Btw my experiments were quite similar but perhaps I was too tired and put ANTIC_xpos + 1 instead of ANTIC_xpos_limit + 1 as the limit so many thanks for your patch.

dmsc commented 5 months ago

Hi!

I don't think it could be integrated inside the CPU_GO() easily, as you don't control the NMI logic from inside the CPU code, and sharing another state there will be more work (slowing down and complicating the code).
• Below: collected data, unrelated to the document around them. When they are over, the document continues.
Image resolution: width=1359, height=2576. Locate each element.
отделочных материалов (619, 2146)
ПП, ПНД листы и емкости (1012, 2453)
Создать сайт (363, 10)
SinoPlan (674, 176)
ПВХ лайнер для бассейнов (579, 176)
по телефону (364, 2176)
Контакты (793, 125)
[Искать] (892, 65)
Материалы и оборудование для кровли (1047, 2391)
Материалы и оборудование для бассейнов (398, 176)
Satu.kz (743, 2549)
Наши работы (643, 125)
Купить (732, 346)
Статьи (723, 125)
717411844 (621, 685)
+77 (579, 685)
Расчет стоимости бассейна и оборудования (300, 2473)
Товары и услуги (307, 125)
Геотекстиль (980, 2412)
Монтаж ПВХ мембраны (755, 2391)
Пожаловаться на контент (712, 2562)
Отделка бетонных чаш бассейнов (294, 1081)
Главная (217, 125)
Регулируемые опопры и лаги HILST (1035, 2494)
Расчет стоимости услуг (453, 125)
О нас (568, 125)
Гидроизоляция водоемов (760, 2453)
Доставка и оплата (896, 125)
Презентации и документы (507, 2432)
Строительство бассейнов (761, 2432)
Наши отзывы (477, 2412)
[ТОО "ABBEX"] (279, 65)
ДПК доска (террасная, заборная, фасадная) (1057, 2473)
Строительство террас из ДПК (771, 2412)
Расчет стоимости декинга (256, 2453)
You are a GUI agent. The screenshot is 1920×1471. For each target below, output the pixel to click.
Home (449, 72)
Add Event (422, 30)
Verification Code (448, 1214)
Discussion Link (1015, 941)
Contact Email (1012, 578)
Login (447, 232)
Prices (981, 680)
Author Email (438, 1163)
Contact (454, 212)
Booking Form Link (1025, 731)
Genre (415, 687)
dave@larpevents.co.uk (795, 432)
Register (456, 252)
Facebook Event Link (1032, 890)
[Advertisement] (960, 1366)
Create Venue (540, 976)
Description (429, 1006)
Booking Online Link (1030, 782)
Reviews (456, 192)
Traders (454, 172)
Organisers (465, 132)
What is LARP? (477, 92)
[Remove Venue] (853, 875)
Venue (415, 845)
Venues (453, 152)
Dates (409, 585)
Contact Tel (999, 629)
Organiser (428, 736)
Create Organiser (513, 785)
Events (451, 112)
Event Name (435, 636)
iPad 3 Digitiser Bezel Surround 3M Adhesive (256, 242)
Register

As it is now, I think the CPU code is already a mess 😛

After this is solved, I have another proposal: to join the CPU_GO() + CPU_NMI() in a single call, passing the target cycle to the CPU_NMI() function, like this:

/* Triggers a Non-Maskable Interrupt at cycle "limit" */
void CPU_NMI(int limit)
{
    UBYTE S;
    UBYTE data;

    /* Advance the CPU until the limit */
    CPU_GO(limit);

    /* Advance the CPU until the limit */
    CPU_GO(limit);

    /* If last instruction was a taken branch that did not cross a page,
     * we need to delay exactly 1 more cycle for the NMI */
    if(CPU_delay_nmi)
        CPU_GO(limit + 1);

    /* Process the NMI now */
    S = CPU_regS;
    PHW(CPU_regPC);
    PHPB0;
    CPU_SetI;
    CPU_regPC = MEMORY_dGetWordAligned(0xfffa);
    CPU_regS = S;
    ANTIC_xpos += 7; /* handling an interrupt by 6502 takes 7 cycles */
    INC_RET_NESTING;
}

This requieres no modification to any outside code, and will always work independent of the NMI source. With this, you simplify all CPU_NMI() callers by passing the cycle count directly.

Have Fun!

mikrosk commented 5 months ago

@dmsc I have slightly adjusted your patch & fixed the Falcon code. I also like your idea with CPU_NMI, so that is included as well. Once again - thanks for looking into it, now this issue can (hopefully) finally rest.